───── Extracted data ─────

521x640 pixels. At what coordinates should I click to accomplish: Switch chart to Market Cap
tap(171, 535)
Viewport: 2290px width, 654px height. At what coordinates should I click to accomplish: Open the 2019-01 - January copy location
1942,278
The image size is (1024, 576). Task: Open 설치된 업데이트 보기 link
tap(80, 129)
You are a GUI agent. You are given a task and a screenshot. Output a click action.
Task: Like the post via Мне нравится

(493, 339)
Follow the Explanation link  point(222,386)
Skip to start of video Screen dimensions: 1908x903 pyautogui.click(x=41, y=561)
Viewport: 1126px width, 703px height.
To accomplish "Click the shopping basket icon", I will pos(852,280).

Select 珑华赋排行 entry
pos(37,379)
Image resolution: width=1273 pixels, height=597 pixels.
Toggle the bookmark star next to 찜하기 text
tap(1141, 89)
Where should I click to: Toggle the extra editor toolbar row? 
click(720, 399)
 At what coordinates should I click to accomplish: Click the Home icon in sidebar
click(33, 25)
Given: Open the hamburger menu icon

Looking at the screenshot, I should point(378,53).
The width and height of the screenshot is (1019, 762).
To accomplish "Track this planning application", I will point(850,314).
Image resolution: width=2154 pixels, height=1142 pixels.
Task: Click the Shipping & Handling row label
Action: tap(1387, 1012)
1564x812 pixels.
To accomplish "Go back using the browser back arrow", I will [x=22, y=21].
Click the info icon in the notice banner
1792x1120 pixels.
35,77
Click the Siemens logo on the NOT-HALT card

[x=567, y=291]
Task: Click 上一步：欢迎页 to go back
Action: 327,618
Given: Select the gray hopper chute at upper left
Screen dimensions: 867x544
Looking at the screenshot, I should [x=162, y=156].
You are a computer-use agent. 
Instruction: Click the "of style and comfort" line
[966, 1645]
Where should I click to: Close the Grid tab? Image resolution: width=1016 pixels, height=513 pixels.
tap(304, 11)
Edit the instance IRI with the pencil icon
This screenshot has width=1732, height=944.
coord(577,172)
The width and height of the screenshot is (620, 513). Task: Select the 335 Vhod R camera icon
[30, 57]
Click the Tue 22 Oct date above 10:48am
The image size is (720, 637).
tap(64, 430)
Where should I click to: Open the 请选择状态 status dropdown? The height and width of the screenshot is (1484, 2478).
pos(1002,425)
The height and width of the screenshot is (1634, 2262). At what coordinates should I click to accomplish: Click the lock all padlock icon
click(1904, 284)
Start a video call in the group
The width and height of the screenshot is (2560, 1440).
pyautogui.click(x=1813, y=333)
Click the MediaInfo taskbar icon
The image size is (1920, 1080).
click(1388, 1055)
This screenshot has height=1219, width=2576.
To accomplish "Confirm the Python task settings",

─────

## Stated problem
Repeat the part of the listing above that starts with the line containing "Viewport: 1126px width, 703px height." and ends with the line containing "pos(1002,425)", word for word.

## Task response
Viewport: 1126px width, 703px height.
To accomplish "Click the shopping basket icon", I will pos(852,280).

Select 珑华赋排行 entry
pos(37,379)
Image resolution: width=1273 pixels, height=597 pixels.
Toggle the bookmark star next to 찜하기 text
tap(1141, 89)
Where should I click to: Toggle the extra editor toolbar row? 
click(720, 399)
 At what coordinates should I click to accomplish: Click the Home icon in sidebar
click(33, 25)
Given: Open the hamburger menu icon

Looking at the screenshot, I should point(378,53).
The width and height of the screenshot is (1019, 762).
To accomplish "Track this planning application", I will point(850,314).
Image resolution: width=2154 pixels, height=1142 pixels.
Task: Click the Shipping & Handling row label
Action: tap(1387, 1012)
1564x812 pixels.
To accomplish "Go back using the browser back arrow", I will [x=22, y=21].
Click the info icon in the notice banner
1792x1120 pixels.
35,77
Click the Siemens logo on the NOT-HALT card

[x=567, y=291]
Task: Click 上一步：欢迎页 to go back
Action: 327,618
Given: Select the gray hopper chute at upper left
Screen dimensions: 867x544
Looking at the screenshot, I should [x=162, y=156].
You are a computer-use agent. 
Instruction: Click the "of style and comfort" line
[966, 1645]
Where should I click to: Close the Grid tab? Image resolution: width=1016 pixels, height=513 pixels.
tap(304, 11)
Edit the instance IRI with the pencil icon
This screenshot has width=1732, height=944.
coord(577,172)
The width and height of the screenshot is (620, 513). Task: Select the 335 Vhod R camera icon
[30, 57]
Click the Tue 22 Oct date above 10:48am
The image size is (720, 637).
tap(64, 430)
Where should I click to: Open the 请选择状态 status dropdown? The height and width of the screenshot is (1484, 2478).
pos(1002,425)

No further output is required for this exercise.